Concrètement, il reviendra au volontaire de faire sa demande de logement social. Les autorités de gestion du volontaire (Sdis, commune ou interco) transmettront ensuite au préfet, à la collectivité et aux bailleurs concernés "un courrier motivé" pour appuyer sa demande et justifier son "importance opérationnelle". "Les collectivités auront un rôle essentiel", a insisté Sylvia Pinel, la ministre du Logement, de l'Egalité des territoires et de la Ruralité.
Alors que d'autres mesures du plan ne posent pas de problème, la mise en œuvre de l'accès aux logement sociaux constitue "une espèce de gageure", a déclaré le président du Conseil national des sapeurs-pompiers volontaires (CNSPV), Jean-Paul Bacquet. "Ce sera l'implication des maires qui l'emportera [...] Dans les commissions d'attribution, ils auront un message à faire passer", a-t-il insisté, indiquant que "70% des sapeurs-pompiers volontaires sont éligibles aux logements sociaux".

Fermetures de centres

Mais si tout le monde s'accorde à louer l'importance de la "proximité" des volontaires de leur centre, la réalité est parfois différente. Et les fermetures intempestives de centres de secours font les choux gras de la presse régionale. Or le plan d'octobre 2013 se fixait justement pour objectif de "pérenniser le maillage territorial des centres de secours". Une instruction a été remise aux préfets en sens, le 17 février 2014. Ces derniers doivent porter à la connaissance de la direction générale de la sécurité civile et de la gestion des crises tout projet de fermeture qui ne recueillerait pas de consensus local. A croire que le message n'est pas encore bien passé : la FNSPF, très regardante sur ce point, dénonçait il y a encore deux semaines, dans un communiqué, "l'annonce brutale par le président du conseil départemental de Loire-Atlantique, mardi 30 juin, aux élus des communes de Issé et Saint-Vincent-des-Landes, de la fermeture de leurs centres d'incendie et de secours". "Dans cette période de contraintes financières, beaucoup de Sdis cèdent à la facilité et veulent supprimer des centres. Or les coûts sont ridicules au regard des enjeux", se désole le colonel Eric Faure, président de la FNSPF.

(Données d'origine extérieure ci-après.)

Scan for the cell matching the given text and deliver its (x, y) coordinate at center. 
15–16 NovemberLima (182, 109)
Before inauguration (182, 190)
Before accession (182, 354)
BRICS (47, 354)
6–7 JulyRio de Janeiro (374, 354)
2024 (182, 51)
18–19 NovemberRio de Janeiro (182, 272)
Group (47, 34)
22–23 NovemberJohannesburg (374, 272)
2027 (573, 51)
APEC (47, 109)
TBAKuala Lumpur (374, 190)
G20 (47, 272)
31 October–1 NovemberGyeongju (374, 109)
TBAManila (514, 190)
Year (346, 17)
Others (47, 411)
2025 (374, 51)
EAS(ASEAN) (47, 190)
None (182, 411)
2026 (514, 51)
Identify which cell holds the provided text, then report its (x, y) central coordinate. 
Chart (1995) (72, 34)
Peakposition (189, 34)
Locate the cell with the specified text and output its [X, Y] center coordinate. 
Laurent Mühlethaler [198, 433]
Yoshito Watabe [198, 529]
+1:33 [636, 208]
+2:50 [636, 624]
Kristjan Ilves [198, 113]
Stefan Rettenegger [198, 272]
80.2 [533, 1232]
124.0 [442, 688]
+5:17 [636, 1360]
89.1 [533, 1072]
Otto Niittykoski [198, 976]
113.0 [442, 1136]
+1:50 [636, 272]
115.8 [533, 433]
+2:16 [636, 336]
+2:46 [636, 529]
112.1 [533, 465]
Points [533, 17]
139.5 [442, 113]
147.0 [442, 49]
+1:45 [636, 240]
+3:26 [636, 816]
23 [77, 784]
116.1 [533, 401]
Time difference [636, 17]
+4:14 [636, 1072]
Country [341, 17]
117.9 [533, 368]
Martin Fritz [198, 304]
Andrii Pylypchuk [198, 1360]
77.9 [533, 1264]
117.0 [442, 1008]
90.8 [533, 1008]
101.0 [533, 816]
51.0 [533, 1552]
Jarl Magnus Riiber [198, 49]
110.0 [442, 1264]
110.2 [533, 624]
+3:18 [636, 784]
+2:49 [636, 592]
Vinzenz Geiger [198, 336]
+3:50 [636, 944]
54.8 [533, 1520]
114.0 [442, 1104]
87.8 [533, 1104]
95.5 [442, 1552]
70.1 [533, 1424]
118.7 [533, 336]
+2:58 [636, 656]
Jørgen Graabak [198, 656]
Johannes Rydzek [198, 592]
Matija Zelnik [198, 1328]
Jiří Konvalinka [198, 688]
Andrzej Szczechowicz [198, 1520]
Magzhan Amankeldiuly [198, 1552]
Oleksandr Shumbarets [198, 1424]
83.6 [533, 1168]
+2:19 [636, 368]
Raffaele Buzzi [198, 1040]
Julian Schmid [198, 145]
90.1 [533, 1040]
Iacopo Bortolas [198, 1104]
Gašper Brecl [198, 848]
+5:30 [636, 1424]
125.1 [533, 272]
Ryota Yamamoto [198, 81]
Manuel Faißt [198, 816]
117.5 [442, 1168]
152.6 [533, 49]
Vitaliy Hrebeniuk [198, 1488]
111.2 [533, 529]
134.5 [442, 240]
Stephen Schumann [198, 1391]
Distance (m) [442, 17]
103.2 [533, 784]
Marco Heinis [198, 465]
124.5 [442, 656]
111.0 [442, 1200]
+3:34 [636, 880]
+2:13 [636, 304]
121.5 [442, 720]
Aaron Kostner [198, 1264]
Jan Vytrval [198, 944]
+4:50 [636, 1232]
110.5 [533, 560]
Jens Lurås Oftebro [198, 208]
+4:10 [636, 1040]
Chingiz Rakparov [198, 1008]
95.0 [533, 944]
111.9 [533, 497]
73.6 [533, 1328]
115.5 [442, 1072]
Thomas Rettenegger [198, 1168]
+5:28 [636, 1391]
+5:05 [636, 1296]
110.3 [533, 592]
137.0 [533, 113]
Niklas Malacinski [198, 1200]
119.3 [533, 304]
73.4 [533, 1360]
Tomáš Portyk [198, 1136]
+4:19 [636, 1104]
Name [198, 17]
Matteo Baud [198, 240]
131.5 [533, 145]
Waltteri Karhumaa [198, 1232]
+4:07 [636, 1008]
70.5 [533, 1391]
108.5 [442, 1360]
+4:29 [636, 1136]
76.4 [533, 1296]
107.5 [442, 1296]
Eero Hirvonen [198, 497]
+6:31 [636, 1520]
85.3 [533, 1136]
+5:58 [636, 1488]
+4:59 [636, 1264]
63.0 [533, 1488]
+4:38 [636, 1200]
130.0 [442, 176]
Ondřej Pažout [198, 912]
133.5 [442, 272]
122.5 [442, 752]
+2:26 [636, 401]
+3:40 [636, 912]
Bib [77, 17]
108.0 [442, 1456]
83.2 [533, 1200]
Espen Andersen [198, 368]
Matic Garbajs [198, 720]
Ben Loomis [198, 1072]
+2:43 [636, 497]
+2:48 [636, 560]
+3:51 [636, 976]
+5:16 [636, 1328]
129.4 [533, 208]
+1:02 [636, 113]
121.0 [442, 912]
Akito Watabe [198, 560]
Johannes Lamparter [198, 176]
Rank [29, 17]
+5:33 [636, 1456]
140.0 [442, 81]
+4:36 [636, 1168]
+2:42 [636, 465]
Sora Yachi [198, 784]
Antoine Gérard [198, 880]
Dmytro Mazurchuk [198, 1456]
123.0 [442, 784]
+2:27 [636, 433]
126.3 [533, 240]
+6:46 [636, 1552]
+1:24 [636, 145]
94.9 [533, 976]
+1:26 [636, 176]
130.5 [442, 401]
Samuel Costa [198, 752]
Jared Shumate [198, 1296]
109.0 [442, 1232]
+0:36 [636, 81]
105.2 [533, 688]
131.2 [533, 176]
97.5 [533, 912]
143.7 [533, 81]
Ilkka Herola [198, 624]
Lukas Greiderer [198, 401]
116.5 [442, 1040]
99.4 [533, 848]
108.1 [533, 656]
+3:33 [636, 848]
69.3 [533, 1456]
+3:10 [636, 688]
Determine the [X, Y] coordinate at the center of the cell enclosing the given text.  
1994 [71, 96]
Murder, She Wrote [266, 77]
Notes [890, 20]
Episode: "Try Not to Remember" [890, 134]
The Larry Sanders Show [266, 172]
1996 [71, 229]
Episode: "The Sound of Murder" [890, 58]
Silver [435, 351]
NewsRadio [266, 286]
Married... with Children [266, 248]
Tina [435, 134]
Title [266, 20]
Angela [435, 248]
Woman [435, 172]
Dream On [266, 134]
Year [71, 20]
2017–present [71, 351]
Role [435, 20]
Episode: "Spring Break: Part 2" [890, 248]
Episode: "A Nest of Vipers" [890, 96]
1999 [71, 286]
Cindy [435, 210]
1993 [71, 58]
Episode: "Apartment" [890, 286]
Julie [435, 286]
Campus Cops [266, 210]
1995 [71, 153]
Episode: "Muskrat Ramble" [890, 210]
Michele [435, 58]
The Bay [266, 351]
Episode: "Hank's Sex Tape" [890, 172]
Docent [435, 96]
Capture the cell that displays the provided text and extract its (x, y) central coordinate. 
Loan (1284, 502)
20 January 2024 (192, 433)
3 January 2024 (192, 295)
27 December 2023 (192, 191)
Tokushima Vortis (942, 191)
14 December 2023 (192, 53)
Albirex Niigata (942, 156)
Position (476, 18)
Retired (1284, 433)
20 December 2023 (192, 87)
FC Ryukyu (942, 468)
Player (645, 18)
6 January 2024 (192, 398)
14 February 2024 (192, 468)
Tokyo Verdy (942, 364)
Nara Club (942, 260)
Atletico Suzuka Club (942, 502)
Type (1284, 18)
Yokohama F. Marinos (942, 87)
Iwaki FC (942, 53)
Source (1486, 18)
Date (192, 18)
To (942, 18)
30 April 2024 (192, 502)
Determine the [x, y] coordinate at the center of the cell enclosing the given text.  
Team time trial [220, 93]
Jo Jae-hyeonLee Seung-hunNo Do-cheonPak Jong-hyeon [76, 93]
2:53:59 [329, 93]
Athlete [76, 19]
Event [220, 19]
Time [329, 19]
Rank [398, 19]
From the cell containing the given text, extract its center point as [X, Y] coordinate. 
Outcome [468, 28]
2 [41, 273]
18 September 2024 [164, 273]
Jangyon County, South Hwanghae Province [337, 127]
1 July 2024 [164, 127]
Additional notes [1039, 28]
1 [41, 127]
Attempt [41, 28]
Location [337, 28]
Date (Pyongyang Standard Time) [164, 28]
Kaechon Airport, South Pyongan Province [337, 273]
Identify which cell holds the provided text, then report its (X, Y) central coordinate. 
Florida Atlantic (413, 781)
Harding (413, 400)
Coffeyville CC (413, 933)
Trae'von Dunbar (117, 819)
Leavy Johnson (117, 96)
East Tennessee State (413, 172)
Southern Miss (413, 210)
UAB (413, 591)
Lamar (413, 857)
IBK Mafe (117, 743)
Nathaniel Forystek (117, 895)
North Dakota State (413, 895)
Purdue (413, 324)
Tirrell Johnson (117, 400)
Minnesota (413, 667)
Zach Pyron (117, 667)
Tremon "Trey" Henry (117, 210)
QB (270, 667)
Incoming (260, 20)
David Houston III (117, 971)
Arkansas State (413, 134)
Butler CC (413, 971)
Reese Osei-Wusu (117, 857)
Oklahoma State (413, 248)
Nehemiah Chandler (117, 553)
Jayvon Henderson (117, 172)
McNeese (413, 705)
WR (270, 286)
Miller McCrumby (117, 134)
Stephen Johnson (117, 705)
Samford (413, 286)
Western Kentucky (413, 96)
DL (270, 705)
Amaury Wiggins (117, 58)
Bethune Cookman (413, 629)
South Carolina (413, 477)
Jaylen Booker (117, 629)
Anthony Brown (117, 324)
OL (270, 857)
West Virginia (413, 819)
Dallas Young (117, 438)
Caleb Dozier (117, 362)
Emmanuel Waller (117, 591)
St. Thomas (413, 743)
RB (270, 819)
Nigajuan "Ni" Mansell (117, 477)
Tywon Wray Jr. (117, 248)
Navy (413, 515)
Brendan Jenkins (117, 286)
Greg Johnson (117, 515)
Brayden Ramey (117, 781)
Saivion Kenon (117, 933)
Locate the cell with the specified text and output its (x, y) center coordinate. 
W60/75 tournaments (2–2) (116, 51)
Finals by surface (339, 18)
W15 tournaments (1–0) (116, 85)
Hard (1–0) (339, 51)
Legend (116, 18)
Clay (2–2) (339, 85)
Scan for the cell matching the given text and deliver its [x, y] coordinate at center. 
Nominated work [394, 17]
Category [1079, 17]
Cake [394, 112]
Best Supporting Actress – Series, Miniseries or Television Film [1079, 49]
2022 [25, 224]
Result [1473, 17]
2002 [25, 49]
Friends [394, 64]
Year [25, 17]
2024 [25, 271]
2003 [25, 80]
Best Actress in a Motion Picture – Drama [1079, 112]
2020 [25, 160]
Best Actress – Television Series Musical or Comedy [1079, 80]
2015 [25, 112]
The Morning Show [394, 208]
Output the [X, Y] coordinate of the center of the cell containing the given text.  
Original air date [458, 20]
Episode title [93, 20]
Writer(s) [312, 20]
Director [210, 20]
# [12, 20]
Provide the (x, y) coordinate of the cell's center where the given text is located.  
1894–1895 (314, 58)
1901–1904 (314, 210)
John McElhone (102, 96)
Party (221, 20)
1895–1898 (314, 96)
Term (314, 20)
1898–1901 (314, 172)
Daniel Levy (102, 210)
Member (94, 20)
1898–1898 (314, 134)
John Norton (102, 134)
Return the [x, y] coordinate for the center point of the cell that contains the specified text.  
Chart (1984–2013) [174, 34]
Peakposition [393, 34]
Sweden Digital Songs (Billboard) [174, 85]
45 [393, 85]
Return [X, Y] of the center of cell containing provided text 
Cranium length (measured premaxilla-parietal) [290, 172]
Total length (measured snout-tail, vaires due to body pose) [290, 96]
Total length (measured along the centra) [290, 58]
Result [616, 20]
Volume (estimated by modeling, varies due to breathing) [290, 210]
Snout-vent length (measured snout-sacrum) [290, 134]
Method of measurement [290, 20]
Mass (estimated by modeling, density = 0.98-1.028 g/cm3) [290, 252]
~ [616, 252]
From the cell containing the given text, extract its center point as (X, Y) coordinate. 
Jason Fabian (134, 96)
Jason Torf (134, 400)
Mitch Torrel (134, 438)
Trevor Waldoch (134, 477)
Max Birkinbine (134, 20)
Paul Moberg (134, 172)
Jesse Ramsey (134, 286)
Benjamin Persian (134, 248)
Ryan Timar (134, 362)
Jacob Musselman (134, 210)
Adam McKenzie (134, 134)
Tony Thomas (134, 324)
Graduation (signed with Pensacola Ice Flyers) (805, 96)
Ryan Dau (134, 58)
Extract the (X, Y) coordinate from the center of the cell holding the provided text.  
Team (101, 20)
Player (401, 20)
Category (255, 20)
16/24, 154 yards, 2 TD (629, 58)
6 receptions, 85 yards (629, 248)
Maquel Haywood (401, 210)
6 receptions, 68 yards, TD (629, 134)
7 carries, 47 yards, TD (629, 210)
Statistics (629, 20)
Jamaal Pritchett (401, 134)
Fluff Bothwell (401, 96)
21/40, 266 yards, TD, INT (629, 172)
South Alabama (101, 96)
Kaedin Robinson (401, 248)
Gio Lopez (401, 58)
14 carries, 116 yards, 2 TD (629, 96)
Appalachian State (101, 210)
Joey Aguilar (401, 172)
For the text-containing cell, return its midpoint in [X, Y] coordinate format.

Mais pour Jean Proriol, vice-président de l'AMF, "il n'y a pas que des raisons budgétaires à ces fermetures, des petits centres ont parfois du mal à trouver des effectifs. On a alors tendance au regroupement. C'est le cas par exemple entre Saint-Georges-d'Aurac et Siaugue-Sainte-Marie, en Haute-Loire". "Il faut comprendre que dans ces communes, on a de moins en moins d'agriculteurs, de moins en moins d'artisans. Et ceux qui les ont remplacés sont moins libres", explique le maire de Beauzac (Haute-Loire). D'où l'importance du "label employeur partenaire des sapeurs-pompiers" mis en place en 2006. 200 entreprises l'ont obtenu en Haute-Loire. Le plan d'action de 2013 se fixe lui aussi pour objectif de "faciliter les relations avec les employeurs publics et privés". Des conventions ont déjà été passées avec les agriculteurs ou la SNCF. D'autres sont à venir avec l'Education nationale, Areva, l'AMF… Le président de l'AMF, François Baroin, recevra le ministre de l'Intérieur à Troyes, le 24 juillet, notamment sur ce thème.